Are you in good hands with your insurance
By Jennifer Openshaw
Dec. 14, 2004
Against the backdrop of lawsuits and allegations of illegal kickbacks made against insurance brokers by New York Attorney General Eliot Spitzer and the announcement of a lawsuit against five large insurance companies by California Insurance Commissioner John Garamendi, it makes us all wonder if we can trust our insurance company.
If insurance companies are accused of cheating their business clients out of millions of dollars, how are they treating the rest of us?
We rely on insurance policies to protect our most significant assets: our homes, our automobiles, the lives of our family and our livelihood. But do insurance companies deserve our trust?
Unfortunately, there are plenty of stories about people who are in dire financial straits because their insurance company did not help them. Michele, a Cincinnati-based flight attendant with Comair Airlines posted her story on www.consumeraffairs.com, a consumer information site, which publishes consumer complaints.
Michele filed a short-term disability claim with Hartford Insurance Co. that has been denied "on the on the grounds that they are challenging what my occupation is at Comair Airlines," she says.
But, she says "Comair has clearly stated that my occupation is and always has been that of a flight attendant." Michele also points out that she has provided supporting medical documentation proving disability and inability to return to work until she could perform the duties of a flight attendant.
UnumProvident: A just say no approach to claims processing
Michele isn't the only one that has had a difficult time collecting on disability insurance.

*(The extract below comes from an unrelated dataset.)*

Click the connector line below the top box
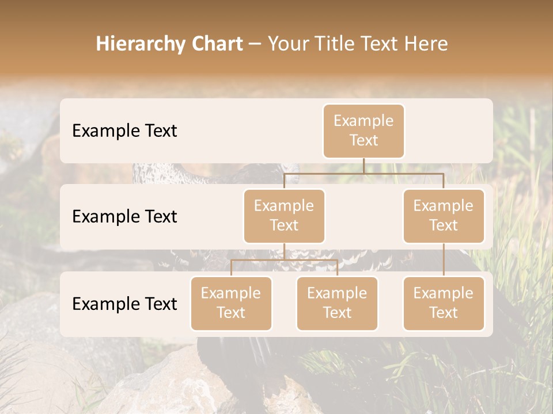553x414 pixels. click(x=363, y=166)
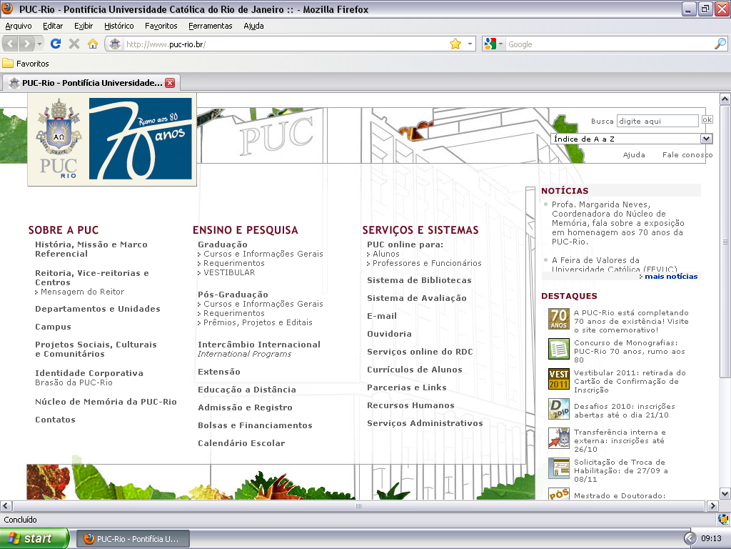
Task: Click the 70 Anos highlight icon
Action: pyautogui.click(x=558, y=319)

Many others have had the same experience. UnumProvident handles about 30 percent of the U.S. disability policies and is the nation's largest disability carrier.

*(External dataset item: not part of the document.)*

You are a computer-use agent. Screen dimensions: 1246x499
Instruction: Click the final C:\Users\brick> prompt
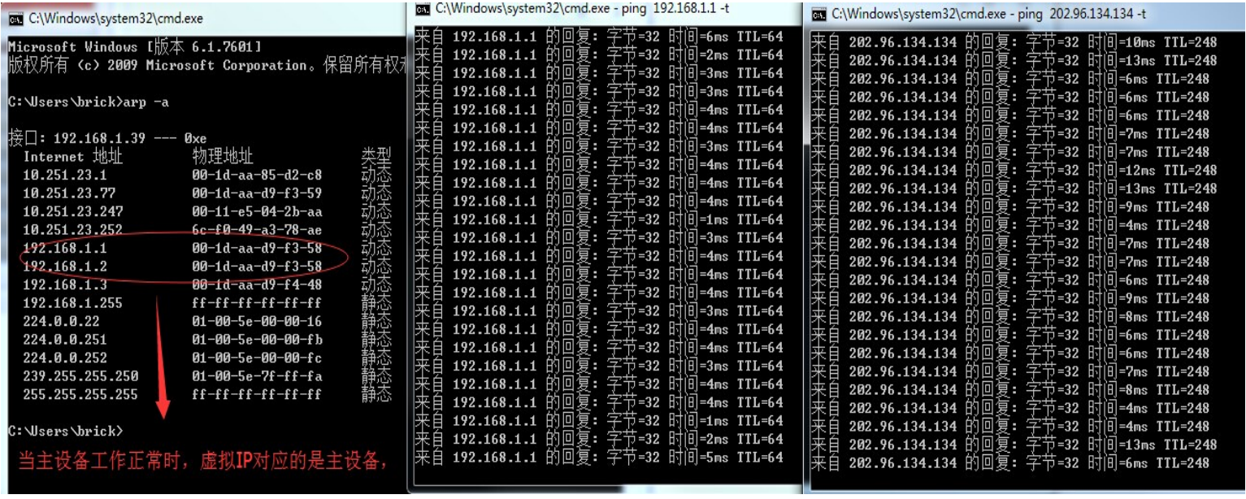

State insurance regulators and the U.S. Department of Labor have been investigating UnumProvident for inappropriately denying claims for disability benefits. But on Nov. 18, UnumProvident's disabled customers got some good news: UnumProvident agreed to reassess 200,000 denied claims and to pay $15 million in fines.

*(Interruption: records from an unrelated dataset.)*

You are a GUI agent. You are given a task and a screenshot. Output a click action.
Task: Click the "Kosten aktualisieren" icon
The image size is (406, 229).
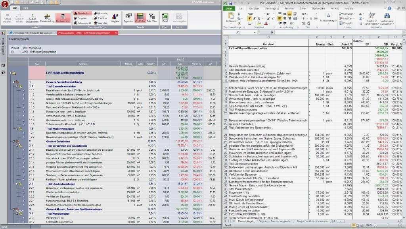(33, 18)
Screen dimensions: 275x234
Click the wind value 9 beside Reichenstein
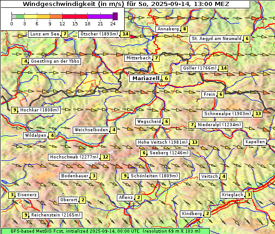coord(26,215)
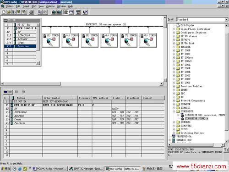The height and width of the screenshot is (172, 229).
Task: Click the context Help arrow icon
Action: pyautogui.click(x=85, y=12)
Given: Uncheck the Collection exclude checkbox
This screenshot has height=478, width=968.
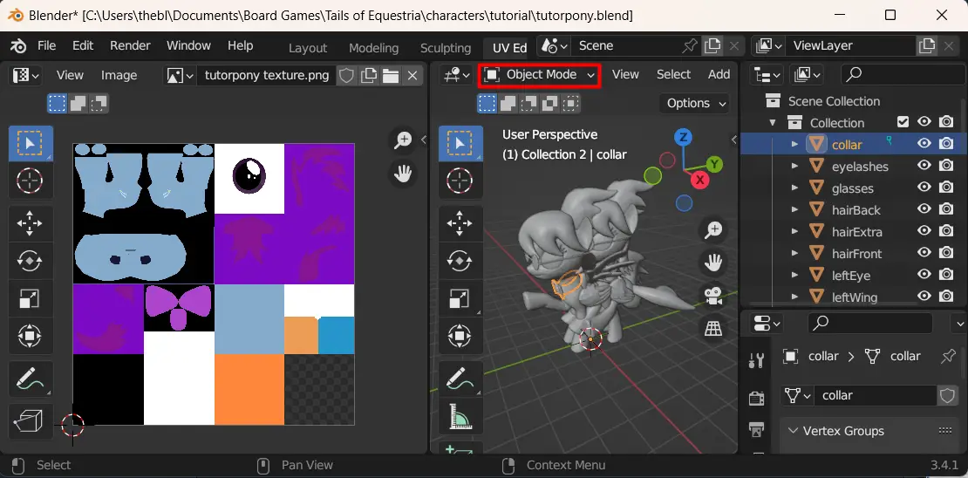Looking at the screenshot, I should pos(903,122).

Spitzer says "these claim denials involved vulnerable workers -- those whose illnesses and injuries prevented them from continuing their employment."
Perhaps other insurance firms will take note and revise their practices. Aggressive claim practices are not isolated to the world of insurance disability. Customers with homeowners, auto and even life insurance policies need to be wary as well. Unfortunately, www.consumeraffairs.com, is rife with stories like Michele's.
Even life insurance claims, despite the seemingly clear-cut nature of a claim, are not immune to claim payment resistance. Wade, a U.S. Army soldier based in El Paso, Texas, lost his wife in a car accident and filed an accidental death claim with Hartford Life. He only received the claim forms after he requested help from the Texas Department of Insurance.
So go ahead, look closely. You need to learn whether your insurance coverage is a mirage. And how do you know if your insurance firm is trustworthy? Ask these three questions and you'll be on your way to discovering the truth.
1. Complaints: How does your insurance firm measure up?
If your insurance firm gets more than the average number of complaints about its claim processing, that's a red flag. The most comprehensive consumer-complaint information on the Web is the National Association of Insurance Commissioners (NAIC) database (www.naic.org/consumer). Your state's insurance site may also provide this data.
2. Premium hikes: Will your insurance firm raise your premium after a claim?
While no national statistics or databases exist to answer this question, there are general customer-satisfaction ratings. The J.D. Power & Associates consumer site (www.jdpower.com) provides customer-satisfaction data for pricing and claims handling for auto and homeowners insurance.
You should also ask your agent what types of claims are likely to increase your premium. Keep in mind that insurance firms watch your claims carefully and share the information in a national database. If you file a higher than average number of claims, all the insurance firms will have the data and it may affect your premiums in the future. Consider raising your deductible and forgo filing that claim.
Get yearly competitive insurance quotes to make sure that you are getting the best premium available to you. Insurance marketplaces like www.insure.com or www.insweb.com make it easy to get several quotes at once.
3. Financial health: Will your insurance firm be able to pay a claim you file?
Check the financial stability of your insurance company by looking at their rating by Standard & Poor's. Select an insurer with strong financial stability; for Standard & Poor's that means an AA rating or better. Check the Standard & Poor's site.
The selection of an insurance company is an important, if not critical, decision. Take steps now to protect your family.